前後のアッサンブレ


★ 前後のアッサンブレ ★ ―――――――――――――

 アッサンブレの最後は前後のアッサンブレについて説明します。
前後のアッサンブレも“両足を使って跳び、空中で5番に閉じて降りる”という動きは横アッサンブレと同じです。前後のアッサンブレは跳躍の高さを出しづらい為、なるべく早めに空中で脚を閉じることを意識してみて下さい。

<前アッサンブレ>
 前アッサンブレには5番プリエから始めてその場に着地する移動しないアッサンブレと、グリッサードやステップ等と組み合わせて5番プリエや4番から片足踏み切りで前へ移動するアッサンブレがあります。
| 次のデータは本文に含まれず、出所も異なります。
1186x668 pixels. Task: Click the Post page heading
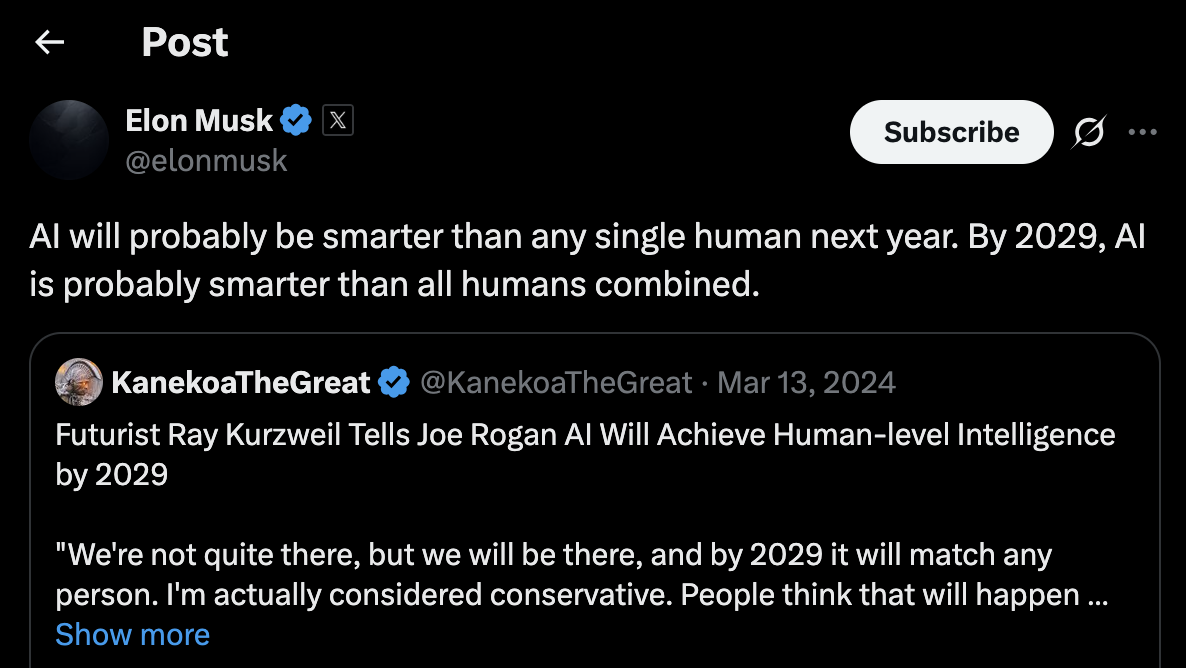[185, 42]
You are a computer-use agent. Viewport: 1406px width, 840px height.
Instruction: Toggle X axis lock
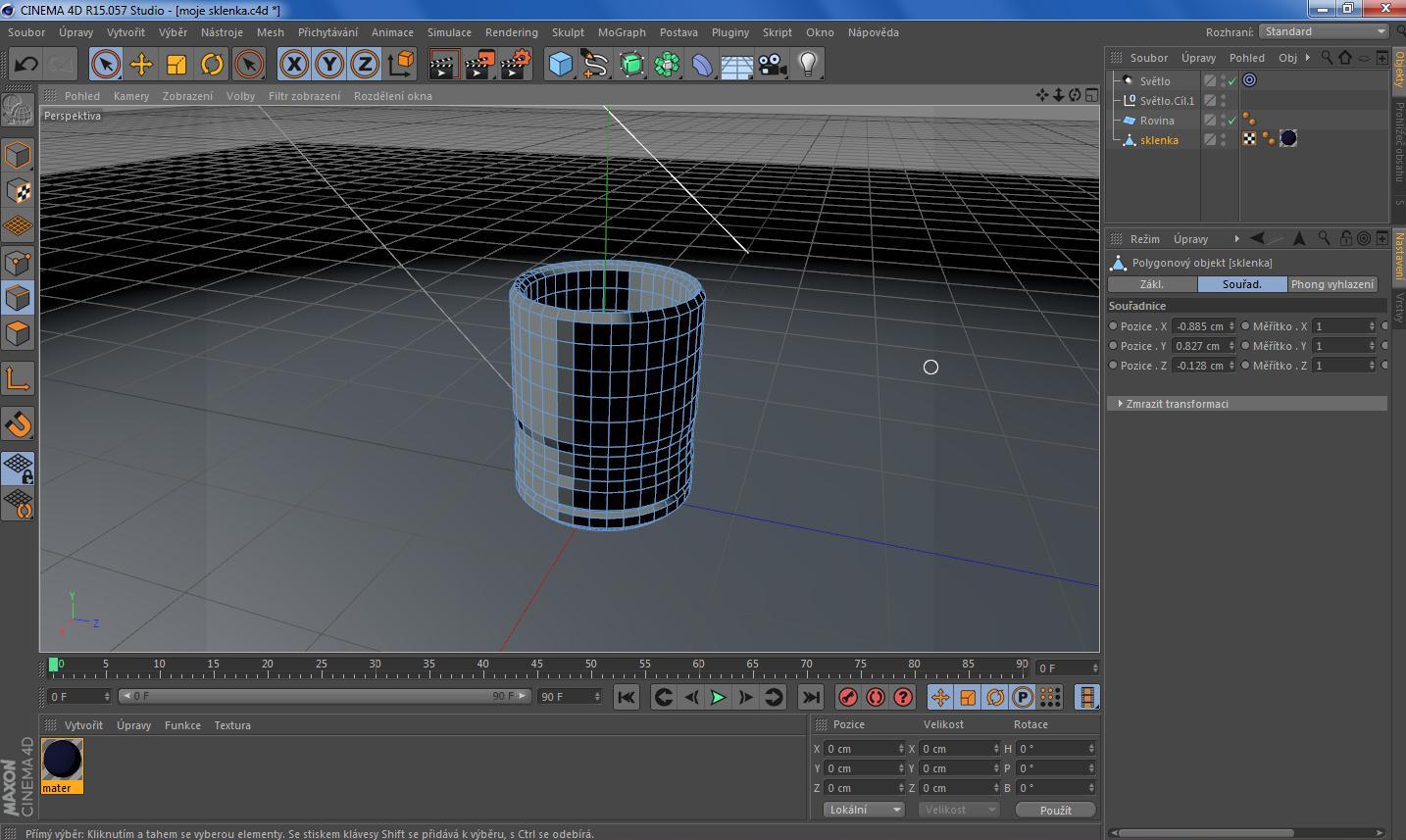point(293,65)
 下の図を見て下さい。移動しない前アッサンブレは、5番プリエから前足裏のエッジの側面で床を削るようにして脚を前へ出します。この時、前足の小指はギリギリ遠くまで床を擦って上げて下さい。重心はしっかりと軸足の土踏まずの上に乗せておき、前脚が床を離れると同時に腰を浮かせて垂直に真上へ跳び上がります。基本は空中で腰の真下に垂直な5番に閉じて降りますが、下の右図のように上げた前足の方にわずかに後ろ足を寄せて閉じて降りる動きが一般的です。この時も、上げた前足の下に“架空の台”を想像して下さい。前足でその台を一瞬軽く押すようにイメージして真上に跳び上がり、空中で5番に閉じて、(更に余裕があれば寄せた後ろ足の下にも架空の台を想像して押し)、5番プリエに着地します。
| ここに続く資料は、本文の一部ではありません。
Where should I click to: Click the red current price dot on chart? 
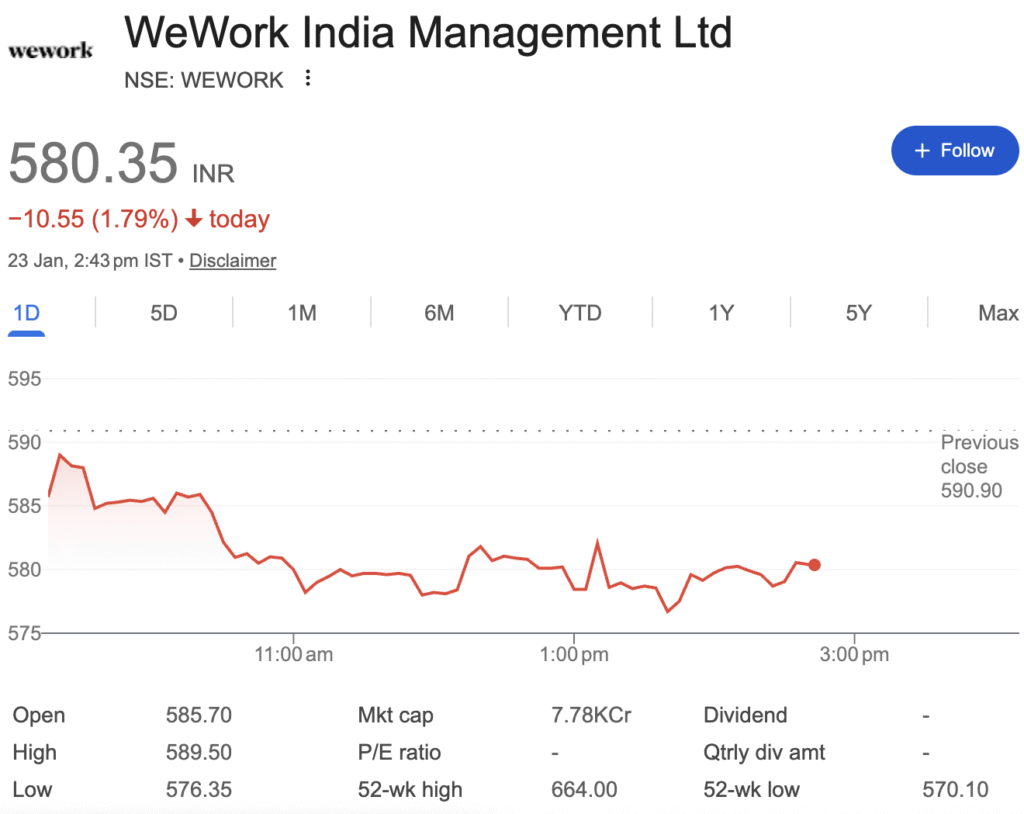[815, 565]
コツは、前足のエッジでしっかりと床を削ることです。また、両脚を寄せる力は必ず内腿です。ここでも付け根ポイントを意識して垂直に引き上げましょう。早く腰を浮かせてしまって充分な跳躍やバランスを得られない方が多いようです。前アッサンブレでは特にギリギリまで腰を浮かせるのを待って下さい。そしてプリエから着地までは一瞬たりとも止まってはいけません。垂直に真上に上がって、垂直に降りてくる!まずはこの意識を強く持って下さい。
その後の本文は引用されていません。